Gordon Dalbey is a well-known writer and leader in the men’s movement. Dalbey is not travelling as much as he used to, but his legacy of wisdom lives on. His first book, Healing the Masculine Soul, released in 1988, became a classic in the worldwide men’s movement, much like the poet Robert Bly’s ground-breaking book Iron John, which was released two years later in 1990.
Some time ago, a good friend encouraged me to read Sons of the Father by Gordon Dalbey. It is probably one of the most profound books about fatherhood that I have ever read in my life. John Eldridge’s book, Fathered by God, is still my favourite, but Sons of the Father is right up there and, like good wine, it gets better with age. I have talked about it before.
The pervasive influence of wokeness and political correctness stifles a lot of modern-day writers on this subject. Gordon Dalbey, in his books, tackles the deeper spiritual issues of fatherhood and the development of the masculine soul. He shares both personal insights and stories from his decades of counselling.
Gordon Dalbey was touring in Australia over a decade ago. Fortuitously I caught up with him at Ellel and recorded a ten-part video interview series. The most popular is Part One, with over 5,000 views, called ‘Discover the Wound’.
Check out the Part Six video below, called ‘The Brown Ooze’.
His book, Healing the Masculine Soul, is well worth the purchase price, as long as you don’t mind deep water.
This excerpt gives you an insight into Gordon’s relaxed and informative style:
“What does a boy gain from having a father present that men today must remember? Apart from such ‘manly’ skills as business, carpentry, and auto repair – which a knowledgeable mother might teach equally well – what does the father communicate or impart to a boy that the mother cannot?
The most intriguing answer came to me after a long session of prayer and healing with a thirty-year-old man whose father had severely rejected him. “Sure, Dad hurt me terribly at times,” he said. “But I remember once, when my brother and I were about six and four, sitting on the bed with Dad, one of us under each of his arms as he told us a bedtime story.
“I don’t remember what the story was, but I’ll never forget feeling there was something different about him that I’d never felt from Mom – something hard to describe, but definitely masculine, like a kind of brown ooze coming out of him and going into us little boys.”
Fascinating! I thought – then wondered: Where have I experienced the ‘brown ooze’ myself?
Praying later, I thought of years ago, when I was a small boy and my father was a Navy officer stationed aboard a ship. When the fleet went to sea, I missed Dad as deeply as I rejoiced, on seeing him in his khaki uniform open the door, squat down with arms open, and call to me, “I’m home! How’s my boy?” Heart racing, I sprinted to him and threw my arms tightly around his neck as he lifted me high off the ground in his secure embrace…

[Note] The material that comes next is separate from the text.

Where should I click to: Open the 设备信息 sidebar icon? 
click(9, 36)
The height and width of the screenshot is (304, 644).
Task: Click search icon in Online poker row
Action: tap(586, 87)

When my sisters and I finally gave him a chance, he set his hat on the table and embraced Mother – whereupon I turned with awe and approached the table reverently, to do what my mother and sisters could not do.
Slowly, with both hands, I lifted The Hat. As if to crown myself, I angled its thick band and strong, hard visor sharply off my forehead and down the back of my neck; otherwise, laid squarely on my head, it covered my face down to my chin. In the embrace, in The Hat, I was one with my father – certified as a man-to-be, anointed with the brown ooze.”
Robert Bly, in his breakthrough book titled Iron John, talking about this same subject but with different words, says,
“Fathers and sons in most tribal cultures live in an amused tolerance of each other. The son has a lot to learn, and so the father and son spend hours trying and failing together to make arrowheads or to repair a spear or track a clever animal. When a father and son do spend long hours together, which some fathers and sons still do, we could say that a substance almost like food passes from the older body to the younger.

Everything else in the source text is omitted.